A lot of the value associated with our medicines would not be considered within a classic HTA exercise. For example, in Duchenne muscular dystrophy (DMD), HTA entities looking solely at longevity would argue that a new medicine that does not extend life lacks value. However, the parents of children who are impacted are not focused on longevity but on keeping their kids out of the hospital and improving their day-to-day lives. Therefore, having a more patient centered, holistic view of value is our focus.

 

Given the huge success of COVID-19 vaccines, where products were developed and brought to market in record time, what lessons has the industry learned from this process and what expectations do you have in terms of greater stakeholder understanding of the issues you are advocating for?

COVID really was our industry’s finest hour.
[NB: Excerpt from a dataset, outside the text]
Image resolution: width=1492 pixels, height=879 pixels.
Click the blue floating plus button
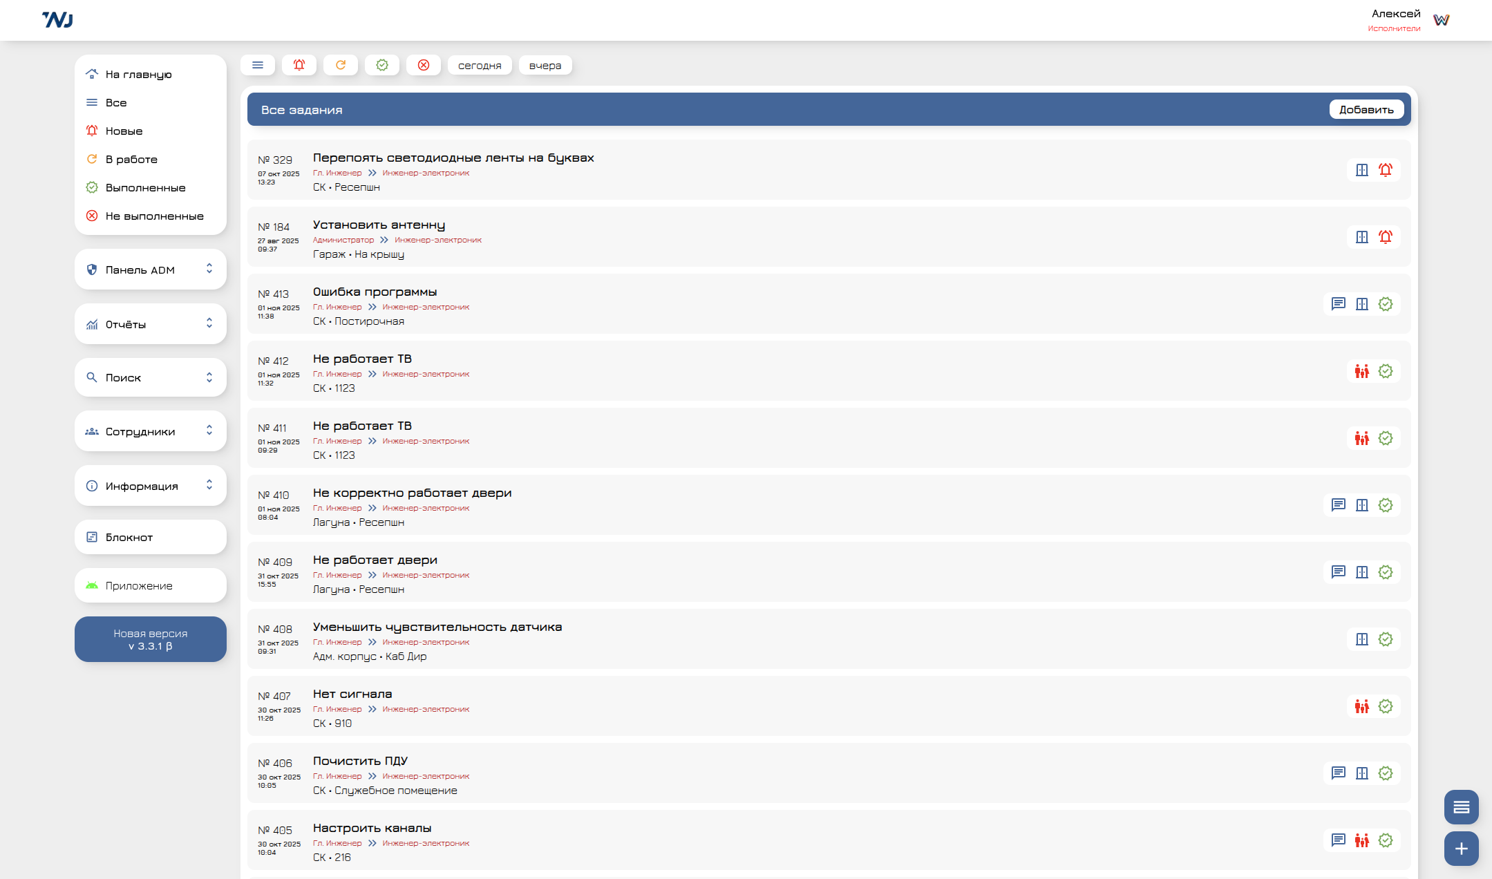(1461, 849)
It is incredibly difficult to create a new class of medicines, but to do it inside a calendar year is a modern medical miracle. In two years, our industry has managed to create 11 approved/authorized vaccines and therapeutics from a standing start, which really crystalized our value proposition and our status as a national security asset in the eyes of policymakers.

Since the outbreak of the pandemic, we have worked hand in glove with both administrations and have seen incredible levels of communication and collaboration with regulators and other officials. Early on, the focus was on streamlining clinical trials so that all companies involved had a clear understanding of endpoints, which was a huge success. Collaboration, both with government, but also within the industry, as companies put aside their competition to manufacture a competitor’s product, has also been a great story.

Other learnings include decentralized clinical trials, which play into the equity equation and can be applied in other disease areas. Moreover, real world evidence was used very effectively, and COVID trials also had a high level of participation from communities of color.